## EXTRACT
########################################
In an article published online on July 18, 2011 in Circulation: Journal of the American Heart Association, Jiang He, MD, PhD and associates report the outcome of a crossover trial which found that milk and soy protein supplements lower systolic blood pressure among those in the early stages of hypertension. The trial is the first to document a blood pressure-lowering benefit for milk protein among those with prehypertension or stage-1 high blood pressure.
A team led by Dr He, who is an epidemiologist at Tulane University School of Public Health and Tropical Medicine in New Orleans, divided 352 adults with prehypertension or stage 1 high blood pressure to receive 40 grams of soy or milk protein, or a refined carbohydrate supplement daily for eight weeks followed by a three week wash-out period in which no supplements were given. The subjects then participated in two additional treatment phases in which they received supplements that had not previously been administered. Blood pressure was measured during two visits prior to each treatment phase and twice following treatment.
The trial revealed a reduction in systolic blood pressure associated with protein, but not carbohydrate, supplementation. Participants who received soy protein experienced a 2.0 mmHg decrease in systolic blood pressure, while those who received milk protein had a 2.3 mmHg reduction. Prior research has associated a 2 mmHg reduction in blood pressure with a 6 percent decrease in deaths due to stroke. "The systolic blood pressure differences we found are small for the individual, but they are important at the population level," Dr He remarked.
"Some previous observational research on eating carbohydrates inconsistently suggested that a high carbohydrate diet might help reduce blood pressure," Dr He noted. "In contrast, our clinical trial directly compares soy protein with milk protein on blood pressure, and shows they both lower blood pressure better than carbohydrates."
########################################
## REQUIREMENT A
Copy the blood pressure article between "A team led by" and "twice following treatment.", inclusive, substituting "participants" for "subjects".
## REQUIREMENT B
According to the blood pressure article, by how much did systolic blood pressure fall in participants who received milk protein?
The material after this article is separate from it.

## RAW DATA
########################################
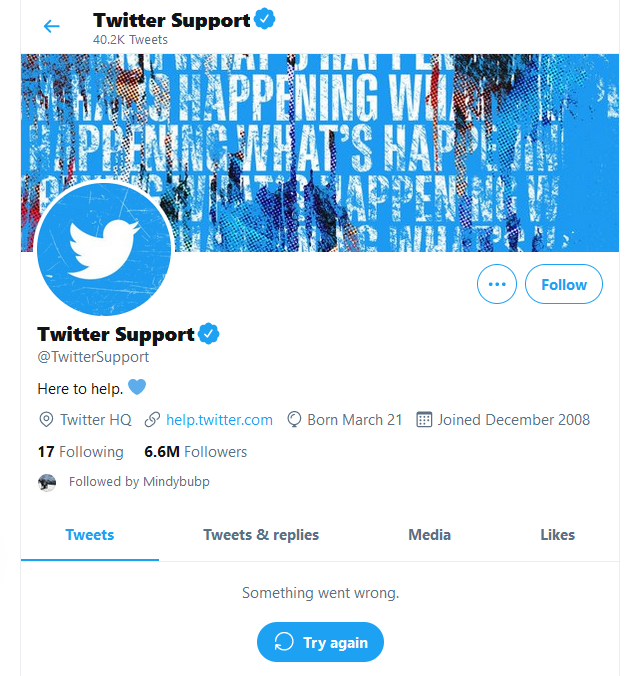Click the verified badge in top header
This screenshot has height=676, width=638.
pyautogui.click(x=266, y=19)
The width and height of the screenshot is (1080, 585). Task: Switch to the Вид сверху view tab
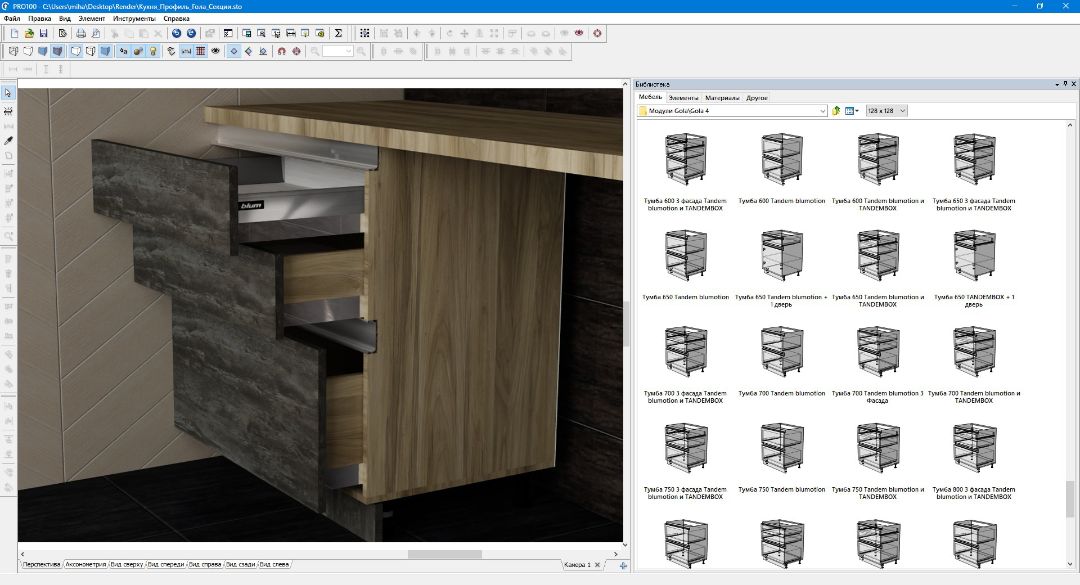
########################################
## TASK RESPONSE A
A team led by Dr He, who is an epidemiologist at Tulane University School of Public Health and Tropical Medicine in New Orleans, divided 352 adults with prehypertension or stage 1 high blood pressure to receive 40 grams of soy or milk protein, or a refined carbohydrate supplement daily for eight weeks followed by a three week wash-out period in which no supplements were given. The participants then participated in two additional treatment phases in which they received supplements that had not previously been administered. Blood pressure was measured during two visits prior to each treatment phase and twice following treatment.

## TASK RESPONSE B
2.3 mmHg